For the first time since the September/October time period, Zenolytics portfolios have moved to a net short position.
This is after being upwards of 200% long throughout the majority of January, taking advantage of primarily growth stocks with one crypto in particular (RNDR) giving us a 150% gain since August.
We are out of everything, but a couple long-term crypto names. Our portfolio of growth stocks has done what it was meant to do. That is to produce a furious snap back rally, riding on the back of short sellers, investors who were forced to take exposure into the new year, and dreadfully misallocated portfolios that were built on fear of Q1 2023 being a replay of Q1 bear market action in 2001 and 2009, as two examples.
During this past weekend I put out an 18 page report to clients with 17 charts detailing why, at a very minimum, it is time to be conservative with overall exposure to risk assets.
There are a number of factors involved in completely flipping our exposure this quickly, some of which are macro based, but most of which are technically based.
The bottom line is this: The markets are well behind schedule.

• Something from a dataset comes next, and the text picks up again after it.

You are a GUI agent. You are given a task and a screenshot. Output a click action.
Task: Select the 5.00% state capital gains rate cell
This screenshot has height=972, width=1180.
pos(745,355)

I have been emphasizing in recent weeks that speed is of the essence moving forward.
This from January 10th, with the SPX at 3900:
This past Thursday we hit 4195 and reversed.

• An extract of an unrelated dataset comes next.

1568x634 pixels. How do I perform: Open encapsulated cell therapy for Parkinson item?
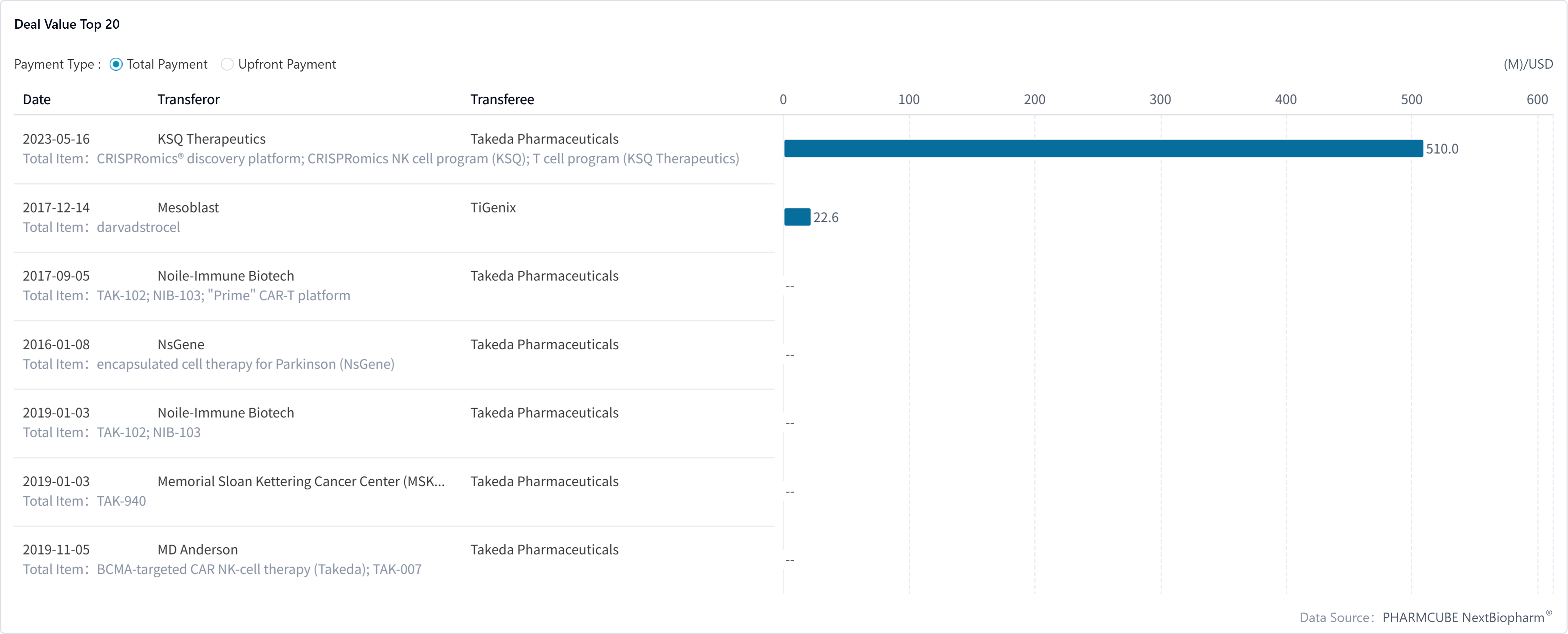pyautogui.click(x=245, y=364)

The fact we are sitting around 4100 is now a problem. This is the same vicinity the S&P 500 was during Powell's now infamous Jackson Hole speech on August 26th, 2022.
Two days before Powell spoke at Jackson Hole, the SPX was at nearly the exact same levels as prior to his speech tomorrow (today depending on where you are).

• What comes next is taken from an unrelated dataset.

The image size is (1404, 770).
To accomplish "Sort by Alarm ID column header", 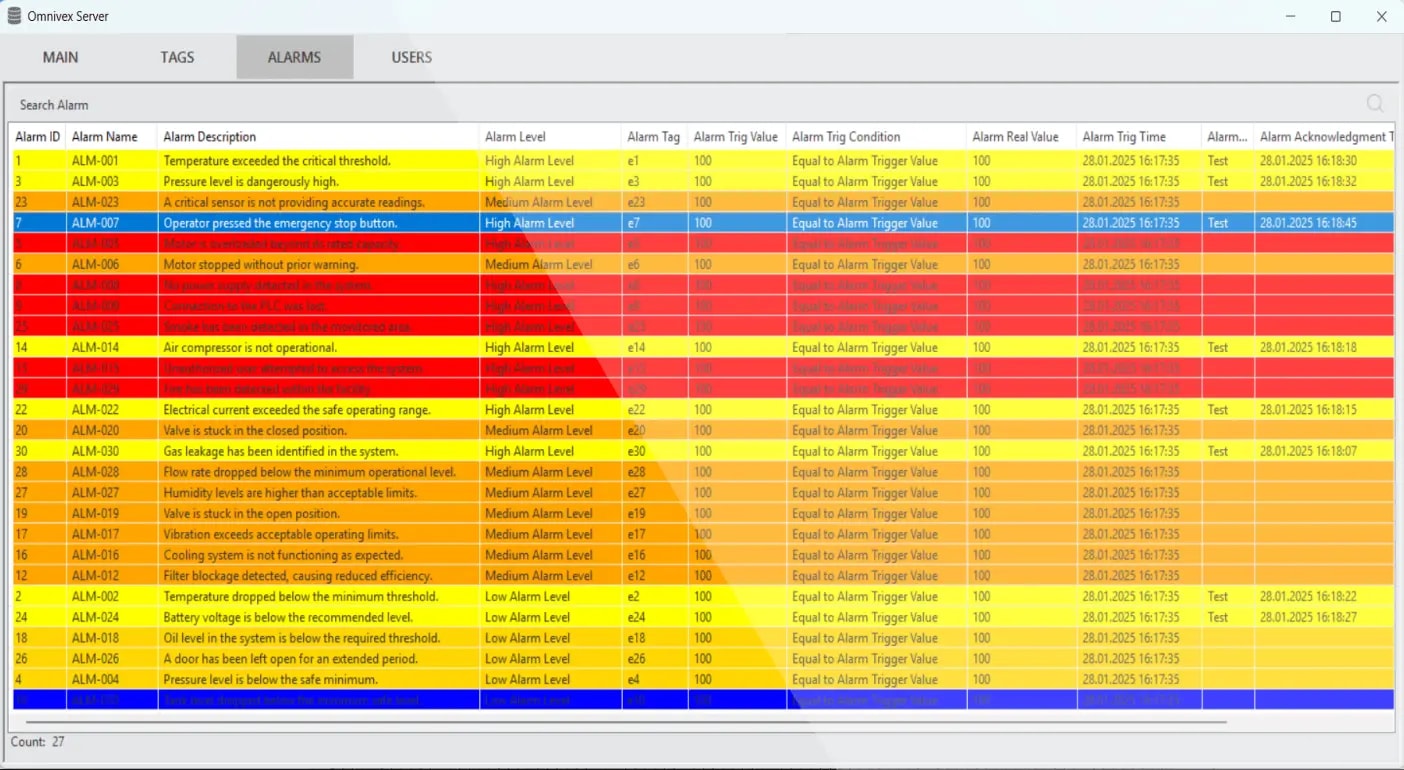I will click(38, 137).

We have made no progress despite an abundance of clarity with respect to inflation and the Fed since the August Jackson Hole speech.
The markets are looking at something else. It's a guessing game right now as to what that is, with macro analysts coming up with everything from earnings to more rate hikes than anyone expects.
We don't necessarily need to know exactly what the market is looking at to delay making substantial progress. The fact that the delay is taking place, while numerous rejections take place along key resistance points in all types of major averages is enough to step back.
Investors must now demand clarity from price before further committing to a market that has seen a significant shift from extremely bearish to quite bullish in just a few weeks.
On January 17th, with the SPX at 3928, I tweeted the following:
We are right in the middle of squid game levels. Carefully consider your next moves.